The receptor that Tarvin and her colleagues studied sends signals in processes like learning and memory, but usually only when a compound that is the healthy "key" comes into contact with it. Unfortunately for the frogs' predators, toxic epibatidine also works, like a powerful skeleton key, on the receptor, hijacking cells and triggering a dangerous burst of activity.
The researchers found that poison frogs that use epibatidine have developed a small genetic mutation that prevents the toxin from binding to their receptors. In a sense, they've blocked the skeleton key. They also have managed, through evolution, to retain a way for the real key to continue to work, thanks to a second genetic mutation. In the frogs, the lock became more selective.

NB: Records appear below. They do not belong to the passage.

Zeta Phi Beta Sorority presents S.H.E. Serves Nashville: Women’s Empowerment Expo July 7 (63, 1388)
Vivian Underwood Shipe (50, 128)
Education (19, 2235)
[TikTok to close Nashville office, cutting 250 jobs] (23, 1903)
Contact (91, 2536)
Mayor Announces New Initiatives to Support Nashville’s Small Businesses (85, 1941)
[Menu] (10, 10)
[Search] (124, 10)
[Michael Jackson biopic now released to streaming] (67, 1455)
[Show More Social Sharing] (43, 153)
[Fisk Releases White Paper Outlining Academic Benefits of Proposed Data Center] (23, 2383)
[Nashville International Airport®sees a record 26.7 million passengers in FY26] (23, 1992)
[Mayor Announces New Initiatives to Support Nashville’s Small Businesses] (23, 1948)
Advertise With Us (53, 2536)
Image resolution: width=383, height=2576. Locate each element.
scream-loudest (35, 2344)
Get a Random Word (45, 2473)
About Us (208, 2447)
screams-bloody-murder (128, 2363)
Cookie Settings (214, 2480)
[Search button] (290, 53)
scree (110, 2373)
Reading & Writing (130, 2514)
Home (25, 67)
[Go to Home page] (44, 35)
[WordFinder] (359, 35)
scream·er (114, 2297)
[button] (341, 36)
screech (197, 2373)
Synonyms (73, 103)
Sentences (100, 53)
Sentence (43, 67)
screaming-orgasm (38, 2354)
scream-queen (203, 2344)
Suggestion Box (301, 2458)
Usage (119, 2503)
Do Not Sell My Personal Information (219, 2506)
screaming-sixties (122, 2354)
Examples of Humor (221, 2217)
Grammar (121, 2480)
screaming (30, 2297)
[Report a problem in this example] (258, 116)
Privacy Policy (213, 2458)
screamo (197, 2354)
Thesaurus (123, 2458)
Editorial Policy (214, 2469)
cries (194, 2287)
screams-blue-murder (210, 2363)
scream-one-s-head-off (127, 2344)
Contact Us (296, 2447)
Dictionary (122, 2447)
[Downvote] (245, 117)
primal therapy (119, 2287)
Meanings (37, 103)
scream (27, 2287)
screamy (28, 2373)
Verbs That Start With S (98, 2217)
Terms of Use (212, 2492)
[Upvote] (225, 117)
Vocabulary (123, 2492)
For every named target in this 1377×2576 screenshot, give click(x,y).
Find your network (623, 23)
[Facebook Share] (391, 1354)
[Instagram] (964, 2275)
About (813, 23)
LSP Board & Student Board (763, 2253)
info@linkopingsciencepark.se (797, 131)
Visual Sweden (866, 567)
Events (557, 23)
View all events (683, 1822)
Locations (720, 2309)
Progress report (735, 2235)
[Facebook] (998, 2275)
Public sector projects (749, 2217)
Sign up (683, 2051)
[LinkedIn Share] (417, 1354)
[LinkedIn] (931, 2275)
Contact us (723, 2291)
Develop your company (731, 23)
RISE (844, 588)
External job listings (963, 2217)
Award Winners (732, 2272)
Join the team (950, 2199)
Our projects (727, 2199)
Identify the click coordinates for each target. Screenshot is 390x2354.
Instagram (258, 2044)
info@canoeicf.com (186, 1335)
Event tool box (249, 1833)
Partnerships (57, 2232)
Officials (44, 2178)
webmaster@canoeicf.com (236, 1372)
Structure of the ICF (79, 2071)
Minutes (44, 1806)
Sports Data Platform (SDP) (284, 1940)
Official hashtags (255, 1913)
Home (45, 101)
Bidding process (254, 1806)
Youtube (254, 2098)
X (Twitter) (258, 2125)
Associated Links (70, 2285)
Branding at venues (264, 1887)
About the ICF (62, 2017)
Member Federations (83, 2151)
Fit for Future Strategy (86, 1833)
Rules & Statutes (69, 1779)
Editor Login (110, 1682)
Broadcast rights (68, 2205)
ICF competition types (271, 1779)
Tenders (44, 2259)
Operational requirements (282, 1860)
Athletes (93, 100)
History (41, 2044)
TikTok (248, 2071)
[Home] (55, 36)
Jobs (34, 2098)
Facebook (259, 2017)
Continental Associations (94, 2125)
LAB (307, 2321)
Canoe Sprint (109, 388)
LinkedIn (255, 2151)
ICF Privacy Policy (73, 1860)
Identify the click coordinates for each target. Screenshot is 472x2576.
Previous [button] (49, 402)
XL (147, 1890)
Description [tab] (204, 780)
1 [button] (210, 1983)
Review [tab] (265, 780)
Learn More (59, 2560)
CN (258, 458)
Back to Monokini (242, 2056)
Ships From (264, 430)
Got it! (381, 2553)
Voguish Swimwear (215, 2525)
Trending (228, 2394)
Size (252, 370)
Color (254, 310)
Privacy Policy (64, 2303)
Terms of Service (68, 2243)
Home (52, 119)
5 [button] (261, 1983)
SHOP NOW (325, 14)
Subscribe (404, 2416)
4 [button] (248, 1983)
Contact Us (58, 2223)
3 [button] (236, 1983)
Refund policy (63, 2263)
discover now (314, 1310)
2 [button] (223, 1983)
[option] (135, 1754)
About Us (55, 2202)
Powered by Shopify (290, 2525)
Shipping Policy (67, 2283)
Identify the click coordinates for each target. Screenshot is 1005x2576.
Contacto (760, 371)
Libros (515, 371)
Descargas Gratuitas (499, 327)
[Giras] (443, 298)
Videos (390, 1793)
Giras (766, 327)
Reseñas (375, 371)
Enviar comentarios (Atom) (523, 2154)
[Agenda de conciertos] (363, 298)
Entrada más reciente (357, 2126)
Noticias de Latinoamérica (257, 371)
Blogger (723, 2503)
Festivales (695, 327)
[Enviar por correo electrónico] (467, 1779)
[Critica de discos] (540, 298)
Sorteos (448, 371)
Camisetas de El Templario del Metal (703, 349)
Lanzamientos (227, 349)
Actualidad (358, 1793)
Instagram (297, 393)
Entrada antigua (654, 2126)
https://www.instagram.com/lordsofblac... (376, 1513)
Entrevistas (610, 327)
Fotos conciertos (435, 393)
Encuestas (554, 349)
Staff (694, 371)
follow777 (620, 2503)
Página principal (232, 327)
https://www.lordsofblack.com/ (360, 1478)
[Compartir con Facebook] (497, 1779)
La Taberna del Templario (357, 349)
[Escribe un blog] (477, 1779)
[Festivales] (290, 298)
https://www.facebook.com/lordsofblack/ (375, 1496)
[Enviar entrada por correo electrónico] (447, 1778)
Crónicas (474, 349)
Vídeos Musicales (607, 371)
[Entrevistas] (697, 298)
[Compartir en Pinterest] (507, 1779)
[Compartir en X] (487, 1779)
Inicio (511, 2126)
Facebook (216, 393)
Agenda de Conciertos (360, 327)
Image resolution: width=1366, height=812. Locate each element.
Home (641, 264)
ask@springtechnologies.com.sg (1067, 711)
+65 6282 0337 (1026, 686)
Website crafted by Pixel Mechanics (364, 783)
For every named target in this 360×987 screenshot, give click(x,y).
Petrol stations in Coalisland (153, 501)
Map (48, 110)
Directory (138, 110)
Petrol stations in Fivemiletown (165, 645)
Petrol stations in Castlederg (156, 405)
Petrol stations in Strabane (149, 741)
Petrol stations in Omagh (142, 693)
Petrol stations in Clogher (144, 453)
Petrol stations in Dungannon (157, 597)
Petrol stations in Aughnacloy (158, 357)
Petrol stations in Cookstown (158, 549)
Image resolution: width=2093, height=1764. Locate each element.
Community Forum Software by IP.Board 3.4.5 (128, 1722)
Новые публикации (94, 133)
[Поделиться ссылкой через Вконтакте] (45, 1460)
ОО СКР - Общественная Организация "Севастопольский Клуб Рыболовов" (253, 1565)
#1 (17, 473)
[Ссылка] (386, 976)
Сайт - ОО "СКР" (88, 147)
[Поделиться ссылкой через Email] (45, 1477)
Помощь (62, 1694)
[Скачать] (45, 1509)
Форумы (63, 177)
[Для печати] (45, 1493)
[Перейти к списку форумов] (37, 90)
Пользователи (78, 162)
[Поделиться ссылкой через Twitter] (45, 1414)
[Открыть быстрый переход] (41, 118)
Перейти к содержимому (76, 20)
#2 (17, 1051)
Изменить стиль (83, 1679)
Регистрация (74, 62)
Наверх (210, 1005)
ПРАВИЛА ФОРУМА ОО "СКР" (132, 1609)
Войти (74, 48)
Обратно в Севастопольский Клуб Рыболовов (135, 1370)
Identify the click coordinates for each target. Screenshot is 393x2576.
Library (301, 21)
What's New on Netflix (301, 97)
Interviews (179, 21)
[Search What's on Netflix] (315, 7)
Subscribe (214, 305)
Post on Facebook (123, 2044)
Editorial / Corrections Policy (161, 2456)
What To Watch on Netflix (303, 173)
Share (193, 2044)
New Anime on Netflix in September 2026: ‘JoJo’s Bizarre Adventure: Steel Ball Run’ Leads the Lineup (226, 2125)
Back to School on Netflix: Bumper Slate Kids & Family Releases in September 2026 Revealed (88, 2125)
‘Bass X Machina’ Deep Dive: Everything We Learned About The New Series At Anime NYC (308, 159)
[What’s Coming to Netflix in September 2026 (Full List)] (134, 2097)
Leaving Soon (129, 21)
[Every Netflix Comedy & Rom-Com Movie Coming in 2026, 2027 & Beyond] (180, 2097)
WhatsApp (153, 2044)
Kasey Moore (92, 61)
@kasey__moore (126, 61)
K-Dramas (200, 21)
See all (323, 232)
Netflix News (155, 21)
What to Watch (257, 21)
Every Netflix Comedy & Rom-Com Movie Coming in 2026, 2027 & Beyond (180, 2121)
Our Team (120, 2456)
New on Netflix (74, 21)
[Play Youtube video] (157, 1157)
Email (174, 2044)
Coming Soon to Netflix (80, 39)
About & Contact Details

The way that the lock changed suggests possible new ways to develop drugs to fight human disease.
The researchers found that the changes that give the frogs resistance to the toxin without changing healthy functioning occur in parts of the receptor that are close to, but don't even touch epibatidine. Borghese and Wiebke Sachs, a visiting student, studied the function of human and frog receptors in the lab of Adron Harris, another author on the paper and associate director of the Waggoner Center.
"The most exciting thing is how these amino acids that are not even in direct contact with the drug can modify the function of the receptor in such a precise way," Borghese said. The healthy compound, she continued, "keeps working as usual, no problem at all, and now the receptor is resistant to epibatidine. That for me was fascinating."
Understanding how those very small changes affect the behavior of the receptor might be exploited by scientists trying to design drugs that act on it. Because the same receptor in humans is also involved in pain and nicotine addiction, this study might suggest ways to develop new medications to block pain or help smokers break the habit.
Working with partners in Ecuador, the researchers collected tissue samples from 28 species of frogs -- including those that use epibatidine, those that use other toxins and those that are not toxic. Tarvin and hear colleagues Juan C. Santos from St. John's University and Lauren O'Connell from Stanford University sequenced the gene that encodes the particular receptor in each species. She then compared subtle differences to build an evolutionary tree representing how the gene evolved.
This represents the second time that Cannatella, Zakon, Tarvin and Santos have played a role in discovering mechanisms that prevent frogs from poisoning themselves. In January 2016, the team identified a set of genetic mutations that they suggested might protect another subgroup of poison frogs from a different neurotoxin, batrachotoxin. Research published this month was built on their finding and conducted by researchers from the State University of New York at Albany, confirming that one of UT Austin's proposed mutations protects that set of poison frogs from the toxin.
The paper's other co-author is Ying Lu of UT Austin.
Funding for this project was provided by the National Geographic Society, the National Science Foundation, the UT Waggoner Center for Alcohol and Addiction Research, the National Institutes of Health and seven academic societies.